-- start Exercise material --

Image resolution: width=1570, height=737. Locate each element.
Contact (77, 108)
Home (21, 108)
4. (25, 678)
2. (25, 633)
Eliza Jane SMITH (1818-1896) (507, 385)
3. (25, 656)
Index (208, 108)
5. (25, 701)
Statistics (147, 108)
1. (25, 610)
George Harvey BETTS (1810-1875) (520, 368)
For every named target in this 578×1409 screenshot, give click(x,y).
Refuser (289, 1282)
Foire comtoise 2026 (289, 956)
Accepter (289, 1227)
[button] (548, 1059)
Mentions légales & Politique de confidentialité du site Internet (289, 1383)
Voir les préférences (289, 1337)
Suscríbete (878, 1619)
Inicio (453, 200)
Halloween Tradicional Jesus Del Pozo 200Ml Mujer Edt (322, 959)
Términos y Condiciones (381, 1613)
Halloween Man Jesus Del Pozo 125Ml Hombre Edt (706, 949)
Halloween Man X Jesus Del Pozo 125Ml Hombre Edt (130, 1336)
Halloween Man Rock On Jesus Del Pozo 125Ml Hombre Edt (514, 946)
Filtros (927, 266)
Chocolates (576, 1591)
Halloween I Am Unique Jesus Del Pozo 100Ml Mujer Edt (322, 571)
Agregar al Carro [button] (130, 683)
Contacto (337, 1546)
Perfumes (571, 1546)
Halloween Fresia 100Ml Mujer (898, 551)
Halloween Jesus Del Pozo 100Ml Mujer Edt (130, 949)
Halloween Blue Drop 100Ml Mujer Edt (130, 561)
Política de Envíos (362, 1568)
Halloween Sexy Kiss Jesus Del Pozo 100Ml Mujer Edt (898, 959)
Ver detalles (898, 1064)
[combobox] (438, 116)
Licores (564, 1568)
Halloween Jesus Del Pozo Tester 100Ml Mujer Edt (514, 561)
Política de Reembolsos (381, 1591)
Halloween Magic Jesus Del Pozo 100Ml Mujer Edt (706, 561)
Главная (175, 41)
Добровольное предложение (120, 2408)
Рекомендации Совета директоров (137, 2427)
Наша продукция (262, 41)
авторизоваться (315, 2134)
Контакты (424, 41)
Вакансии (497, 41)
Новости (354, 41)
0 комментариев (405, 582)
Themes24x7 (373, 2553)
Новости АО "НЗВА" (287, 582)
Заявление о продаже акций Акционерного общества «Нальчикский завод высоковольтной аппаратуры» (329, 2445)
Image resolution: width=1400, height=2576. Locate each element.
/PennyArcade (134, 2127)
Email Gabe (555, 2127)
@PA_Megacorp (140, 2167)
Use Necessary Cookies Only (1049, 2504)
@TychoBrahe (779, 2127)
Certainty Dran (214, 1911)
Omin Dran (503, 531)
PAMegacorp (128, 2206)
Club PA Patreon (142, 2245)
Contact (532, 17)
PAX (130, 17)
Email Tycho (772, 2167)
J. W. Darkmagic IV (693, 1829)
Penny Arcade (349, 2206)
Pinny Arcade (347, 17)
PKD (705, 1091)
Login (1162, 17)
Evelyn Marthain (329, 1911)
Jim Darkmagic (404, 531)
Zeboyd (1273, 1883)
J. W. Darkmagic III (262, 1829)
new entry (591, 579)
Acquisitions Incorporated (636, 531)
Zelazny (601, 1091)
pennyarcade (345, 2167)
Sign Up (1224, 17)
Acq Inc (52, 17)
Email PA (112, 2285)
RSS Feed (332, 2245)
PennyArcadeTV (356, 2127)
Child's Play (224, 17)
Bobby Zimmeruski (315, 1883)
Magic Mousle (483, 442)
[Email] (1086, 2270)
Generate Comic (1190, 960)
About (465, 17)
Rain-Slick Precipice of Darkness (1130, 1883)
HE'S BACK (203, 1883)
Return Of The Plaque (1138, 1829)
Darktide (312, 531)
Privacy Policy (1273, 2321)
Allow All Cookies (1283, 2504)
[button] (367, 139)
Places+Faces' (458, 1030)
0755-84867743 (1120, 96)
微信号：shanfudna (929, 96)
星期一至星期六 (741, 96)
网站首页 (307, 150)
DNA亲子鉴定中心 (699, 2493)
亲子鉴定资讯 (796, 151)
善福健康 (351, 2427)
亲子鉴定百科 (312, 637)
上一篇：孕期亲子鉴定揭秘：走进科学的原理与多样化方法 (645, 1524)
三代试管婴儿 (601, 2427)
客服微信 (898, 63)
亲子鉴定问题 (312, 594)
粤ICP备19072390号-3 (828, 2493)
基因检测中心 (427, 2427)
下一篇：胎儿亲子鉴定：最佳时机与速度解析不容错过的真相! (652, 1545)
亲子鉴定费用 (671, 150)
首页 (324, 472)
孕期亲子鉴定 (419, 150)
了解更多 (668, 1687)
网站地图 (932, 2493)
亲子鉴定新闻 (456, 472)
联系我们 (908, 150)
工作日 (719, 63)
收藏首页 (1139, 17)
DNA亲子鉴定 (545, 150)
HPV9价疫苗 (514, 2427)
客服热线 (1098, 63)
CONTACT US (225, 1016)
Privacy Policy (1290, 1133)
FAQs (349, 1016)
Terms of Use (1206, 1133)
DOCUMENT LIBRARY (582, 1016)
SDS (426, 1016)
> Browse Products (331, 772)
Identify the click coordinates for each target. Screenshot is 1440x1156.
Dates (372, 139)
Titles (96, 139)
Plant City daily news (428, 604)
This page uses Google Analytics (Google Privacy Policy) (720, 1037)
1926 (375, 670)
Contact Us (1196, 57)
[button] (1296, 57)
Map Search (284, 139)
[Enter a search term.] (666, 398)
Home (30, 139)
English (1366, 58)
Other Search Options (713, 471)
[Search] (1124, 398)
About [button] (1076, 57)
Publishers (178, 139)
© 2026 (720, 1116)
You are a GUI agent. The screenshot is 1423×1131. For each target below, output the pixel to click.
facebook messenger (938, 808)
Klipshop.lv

-- end Exercise material --

**Written exercise**
Rewrite the data from its first line through the line containing "George Harvey BETTS (1810-1875) (520, 368)", keeping the requests unchanged. Multiply each coordinate in the answers by 1.35 and round to the nearest whole number, with halves rounded up.

**Problem solution**
Image resolution: width=1570, height=737. Locate each element.
Contact (104, 146)
Home (28, 146)
4. (34, 915)
2. (34, 855)
Eliza Jane SMITH (1818-1896) (684, 520)
3. (34, 886)
Index (281, 146)
5. (34, 946)
Statistics (198, 146)
1. (34, 824)
George Harvey BETTS (1810-1875) (702, 497)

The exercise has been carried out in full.